Рабочий, отделавшийся лишь легким испугом, в виде компенсации за пережитое волнение тут же получил от Сергея Павловича «на чай», чем был очень доволен. Оставалось залечить «августейшую рану». За дело взялся «толстяк Сидоров»: тут же растянул портрет императора на мраморном столе и загладил свежие рубцы утюгом. Движения реставратора были столь точны, что все присутствующие невольно поразились его искусству. Как вспоминал впоследствии Добужинский, «после окончательной ретушевки никаких следов не осталось, и казенное учреждение, от которого был получен портрет, так и не узнало о случае и не могло ничего заметить».

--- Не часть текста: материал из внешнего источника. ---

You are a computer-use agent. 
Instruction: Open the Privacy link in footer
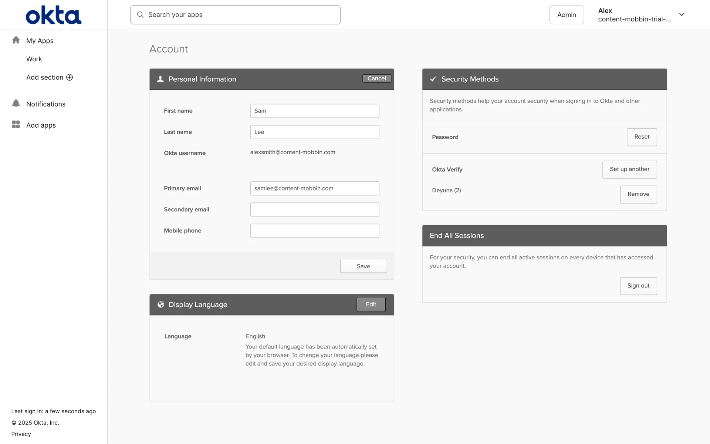click(21, 434)
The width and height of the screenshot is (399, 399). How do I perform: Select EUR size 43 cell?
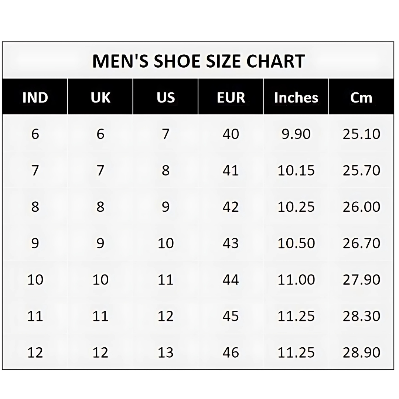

Незадолго до открытия выставки, когда портреты были уже развешаны, привезли собранную по разным дворцам мебель, которая очень оживила выставку. Особое восхищение вызвали самые разные изделия китайских мастеров, привезенные из Екатерингофского дворца, никому ранее не известные. По общему мнению, само декоративное устройство выставки, помимо экспозиции чудесных портретов, с любовью устроенной в Таврическом дворце, могло удовлетворить самый требовательный вкус. Ведь всё здесь было подлинное, выдержанное в стиле, отвечало духу «мирискусников», который еще витал повсюду, несмотря на закрытие выставок и журнала. Несомненным украшением этого грандиозного праздника искусства стали и «мелочи», выполненные Мстиславом Добужинским: маленькие плакаты, обозначавшие в каждом зале представленную в нем эпоху, памятные этикетки на портретах и графических работах. А завершающим аккордом мастера стал большой рисунок на пергаменте, украсивший адрес, который устроители Историко-художественной выставки русских портретов поднесли великому князю Николаю Михайловичу.

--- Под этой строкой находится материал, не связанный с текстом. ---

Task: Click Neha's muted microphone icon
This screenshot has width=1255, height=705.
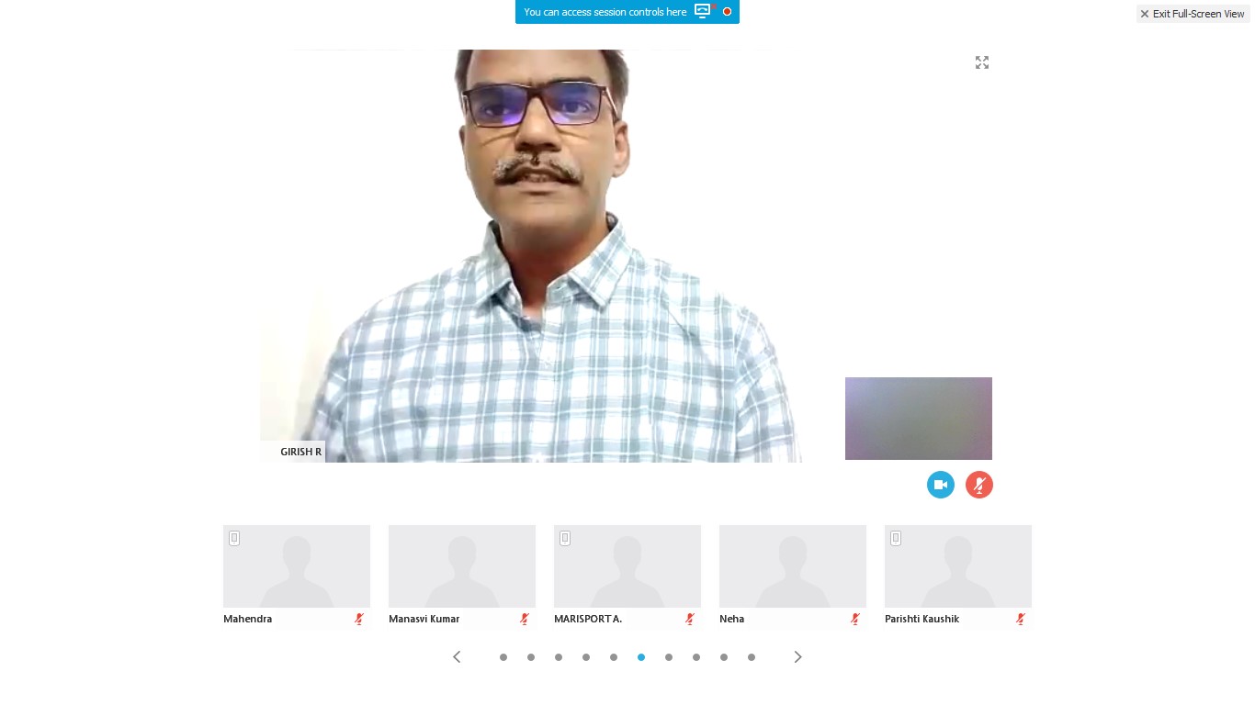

Выставка открылась 6 марта 1905 года. Этот день Дягилев превратил в подлинный праздник искусства. Но в душе Сергей Павлович понимал: задуманное им действо, организации которого отдано столько сил и души, проходит в тяжелой атмосфере общественного уныния. Ему казалось, что окружающие не могут всерьез думать ни о чем кроме политики. Поэтому перед открытием выставки настроение у него и его ближайших друзей было тревожное, даже подавленное. Тетка Дягилева А. П. Философова сразу это почувствовала: «Мальчики очень повесили носы. Сережа на себя не похож!»

Да, повод для волнения у Дягилева был, и очень серьезный. Но его организаторский талант и огромная любовь к русскому искусству сумели преодолеть многочисленные препятствия.

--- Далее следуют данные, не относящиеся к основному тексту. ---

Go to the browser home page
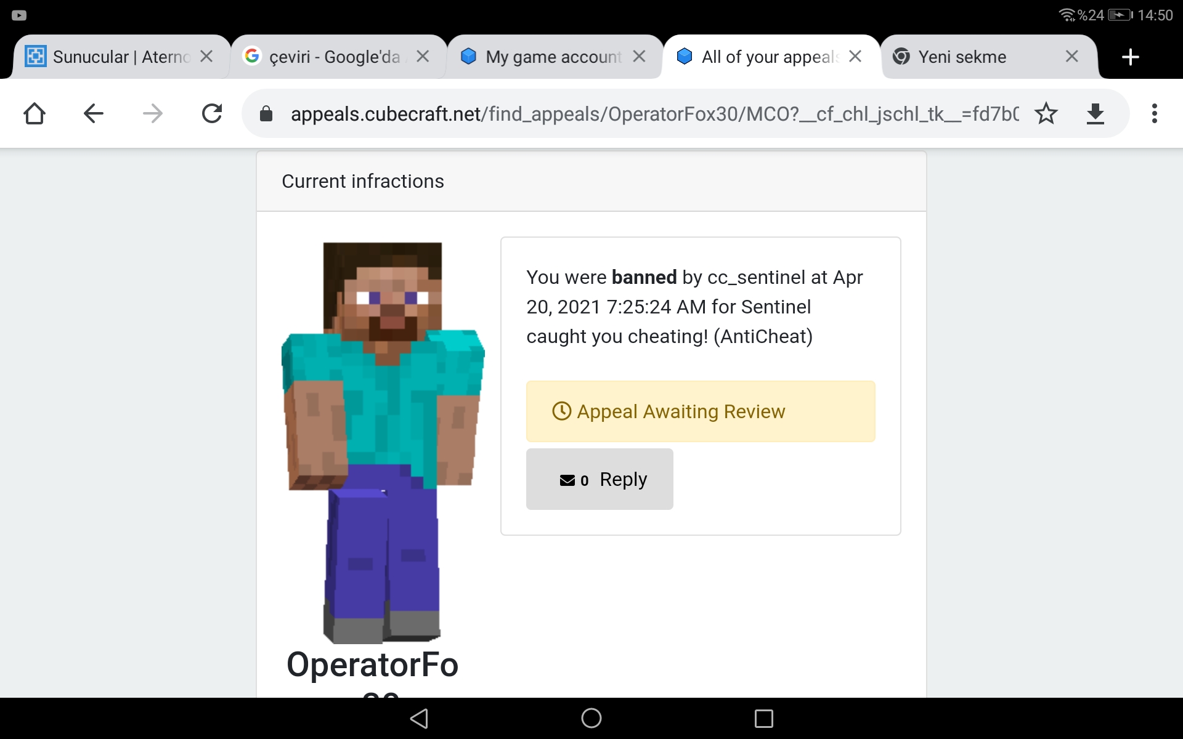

Выставка поразила буквально всех посетителей, то и дело слышались восторженные отклики. Общее настроение тех дней четко выражено в письме Анны Павловны Философовой, адресованном Елене Валерьяновне Дягилевой: «Дорогая Леля, ты, конечно, чувствуешь и переживаешь то же, что и мы, тяжелое, жуткое настроение… Трудно писать в такие минуты общей скорби, вот почему я не пишу, но часто мысленно с тобой, и вот в настоящую минуту села тебе писать под впечатлением метаморфозы духа, которая меня, конечно временно, подняла на небеса, высоко-высоко от земли… Я была на выставке в Таврическом дворце. Ты не можешь себе представить, нет, ты не можешь себе вообразить, что это такое! Грандиозное, не поддающееся описанию! Я была вся в этом мире, который мне ближе настоящего».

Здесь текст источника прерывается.